To date the initial fact finding report has been kept under wraps for reasons unknown and little has been made known as to how the moneys transferred to Sri Lanka were recovered in the first place. There were a number of causes given out for non-revelation of the initial report including compromising of the case in question. A police case filed after a prolonged delay didn't reveal the grilling of the persons accused and the one person who could have thrown light on the matter first vanished without trace and after a sudden reappearance held his peace. Little is known whether the passport seizure of the persons accused is still in place and indeed whether their whereabouts are known.

Compare that with the Rizal Banking Corporation and its hard stand on money laundering and it makes for very poor reading. The media seems to have lost its interest in the matter which is just as strange. Whether censorship is at work is not known but information continues to trickle in from foreign sources. Yet nothing is emerging from the Bangladesh Embassy or indeed foreign media as to the state of the case from the US court. All in all, it is puzzling. Assuming assumptions are correct bigwigs were obviously involved in that more than one person had the password required for the release of the funds. Even the former Governor Atiur Rahman has been strangely silent.

What now seems obvious is that the return of the funds is taking precedence over detecting the persons involved in the heist. It's almost as if the mere return of the money and not the crime itself is of import.

The Philippines Department of Justice (DoJ) has gone as far as denying motions of reconsiderations from the five respondents.
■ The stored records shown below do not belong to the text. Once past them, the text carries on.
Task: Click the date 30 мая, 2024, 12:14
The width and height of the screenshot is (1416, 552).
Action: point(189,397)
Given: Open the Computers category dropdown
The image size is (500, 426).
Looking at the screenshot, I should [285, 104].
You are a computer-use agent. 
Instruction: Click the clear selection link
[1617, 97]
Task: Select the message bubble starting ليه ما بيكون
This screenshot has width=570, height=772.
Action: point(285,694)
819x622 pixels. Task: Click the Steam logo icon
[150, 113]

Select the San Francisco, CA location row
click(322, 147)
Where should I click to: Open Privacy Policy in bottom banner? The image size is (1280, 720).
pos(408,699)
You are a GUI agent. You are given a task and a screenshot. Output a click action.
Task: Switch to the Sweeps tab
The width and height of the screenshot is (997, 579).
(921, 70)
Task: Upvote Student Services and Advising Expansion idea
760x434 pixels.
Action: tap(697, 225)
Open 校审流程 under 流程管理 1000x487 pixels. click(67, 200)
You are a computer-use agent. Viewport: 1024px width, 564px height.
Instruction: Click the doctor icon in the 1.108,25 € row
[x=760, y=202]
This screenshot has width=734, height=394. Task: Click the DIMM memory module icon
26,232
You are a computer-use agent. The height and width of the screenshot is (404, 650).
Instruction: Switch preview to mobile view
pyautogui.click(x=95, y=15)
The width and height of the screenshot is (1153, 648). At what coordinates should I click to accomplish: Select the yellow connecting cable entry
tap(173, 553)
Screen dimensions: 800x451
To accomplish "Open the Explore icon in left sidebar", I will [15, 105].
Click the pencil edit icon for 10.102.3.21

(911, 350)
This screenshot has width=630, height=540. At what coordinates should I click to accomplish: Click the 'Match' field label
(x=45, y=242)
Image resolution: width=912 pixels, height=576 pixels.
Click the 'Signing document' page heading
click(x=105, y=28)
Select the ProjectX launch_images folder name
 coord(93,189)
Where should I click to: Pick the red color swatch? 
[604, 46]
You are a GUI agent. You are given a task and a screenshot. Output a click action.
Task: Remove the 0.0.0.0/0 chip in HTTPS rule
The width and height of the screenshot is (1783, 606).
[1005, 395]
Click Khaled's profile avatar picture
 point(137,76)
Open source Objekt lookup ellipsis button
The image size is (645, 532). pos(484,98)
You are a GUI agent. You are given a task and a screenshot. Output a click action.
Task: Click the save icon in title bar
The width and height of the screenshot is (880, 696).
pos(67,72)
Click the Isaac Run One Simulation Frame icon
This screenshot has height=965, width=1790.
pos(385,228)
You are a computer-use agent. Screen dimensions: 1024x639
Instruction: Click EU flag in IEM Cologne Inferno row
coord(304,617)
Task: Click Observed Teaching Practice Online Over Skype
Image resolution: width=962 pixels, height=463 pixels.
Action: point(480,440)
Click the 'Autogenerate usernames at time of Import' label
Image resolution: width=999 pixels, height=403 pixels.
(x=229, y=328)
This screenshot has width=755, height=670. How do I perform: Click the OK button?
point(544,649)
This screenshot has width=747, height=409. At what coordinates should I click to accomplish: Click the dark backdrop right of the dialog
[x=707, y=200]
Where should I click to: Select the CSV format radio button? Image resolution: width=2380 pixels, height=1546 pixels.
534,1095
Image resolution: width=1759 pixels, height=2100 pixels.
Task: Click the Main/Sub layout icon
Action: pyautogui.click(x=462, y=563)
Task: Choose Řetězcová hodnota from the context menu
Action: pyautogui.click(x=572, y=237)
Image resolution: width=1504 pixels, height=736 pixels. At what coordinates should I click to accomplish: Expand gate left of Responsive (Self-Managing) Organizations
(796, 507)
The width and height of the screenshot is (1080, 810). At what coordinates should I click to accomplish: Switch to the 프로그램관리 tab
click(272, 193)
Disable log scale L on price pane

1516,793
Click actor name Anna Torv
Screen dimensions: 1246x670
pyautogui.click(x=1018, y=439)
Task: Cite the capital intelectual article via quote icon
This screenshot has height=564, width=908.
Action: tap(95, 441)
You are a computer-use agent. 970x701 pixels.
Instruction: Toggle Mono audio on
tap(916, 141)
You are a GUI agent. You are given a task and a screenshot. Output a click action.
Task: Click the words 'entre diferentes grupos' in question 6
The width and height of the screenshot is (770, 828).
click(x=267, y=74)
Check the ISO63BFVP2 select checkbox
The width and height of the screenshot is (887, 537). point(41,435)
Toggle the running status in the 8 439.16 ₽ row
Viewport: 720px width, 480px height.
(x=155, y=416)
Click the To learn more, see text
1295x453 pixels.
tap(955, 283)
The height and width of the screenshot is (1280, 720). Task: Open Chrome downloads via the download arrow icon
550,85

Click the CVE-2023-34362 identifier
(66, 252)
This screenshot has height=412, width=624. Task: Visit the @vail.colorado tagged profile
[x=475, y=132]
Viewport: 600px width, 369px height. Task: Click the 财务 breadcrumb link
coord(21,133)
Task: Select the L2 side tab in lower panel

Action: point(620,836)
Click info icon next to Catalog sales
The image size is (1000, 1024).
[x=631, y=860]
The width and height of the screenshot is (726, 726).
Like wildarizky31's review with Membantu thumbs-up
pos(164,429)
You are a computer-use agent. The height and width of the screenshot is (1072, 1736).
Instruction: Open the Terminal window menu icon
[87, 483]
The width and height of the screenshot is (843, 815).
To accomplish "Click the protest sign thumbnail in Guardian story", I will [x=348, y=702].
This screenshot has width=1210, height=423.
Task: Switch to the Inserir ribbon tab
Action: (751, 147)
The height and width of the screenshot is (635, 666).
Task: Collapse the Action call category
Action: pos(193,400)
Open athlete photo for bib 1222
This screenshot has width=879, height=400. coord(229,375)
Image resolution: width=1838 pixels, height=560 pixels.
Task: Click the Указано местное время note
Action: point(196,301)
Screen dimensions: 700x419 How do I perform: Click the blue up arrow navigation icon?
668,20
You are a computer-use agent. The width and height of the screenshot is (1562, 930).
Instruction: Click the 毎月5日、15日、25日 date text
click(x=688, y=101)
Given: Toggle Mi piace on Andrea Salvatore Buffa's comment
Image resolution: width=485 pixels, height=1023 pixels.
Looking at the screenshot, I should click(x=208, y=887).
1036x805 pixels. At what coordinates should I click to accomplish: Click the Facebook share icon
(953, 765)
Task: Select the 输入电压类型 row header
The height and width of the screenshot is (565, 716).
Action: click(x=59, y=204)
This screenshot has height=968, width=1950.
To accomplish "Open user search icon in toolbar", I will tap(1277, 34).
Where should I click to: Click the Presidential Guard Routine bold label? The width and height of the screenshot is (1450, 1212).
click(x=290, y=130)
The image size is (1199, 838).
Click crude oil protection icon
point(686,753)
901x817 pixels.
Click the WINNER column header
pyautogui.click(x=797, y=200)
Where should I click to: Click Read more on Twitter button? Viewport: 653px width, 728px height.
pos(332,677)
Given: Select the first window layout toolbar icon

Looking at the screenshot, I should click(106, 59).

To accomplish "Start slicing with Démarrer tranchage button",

The question, therefore, is if the Philippines can be that strict why we are being so lenient. It's almost as if the money belongs to them rather than us. In the meantime, as the Doj opined it was a deliberate avoidance of knowledge of a crime. And that's compared to where the crime actually took place.

By the way, RCBC Jupiter Branch Manager, as reports have it, Maia Santos-Deguito has been fined $110 million dollars. That's more than what we lost, so maybe that's a tidy sum to make good our loss given all of the money won't be recovered.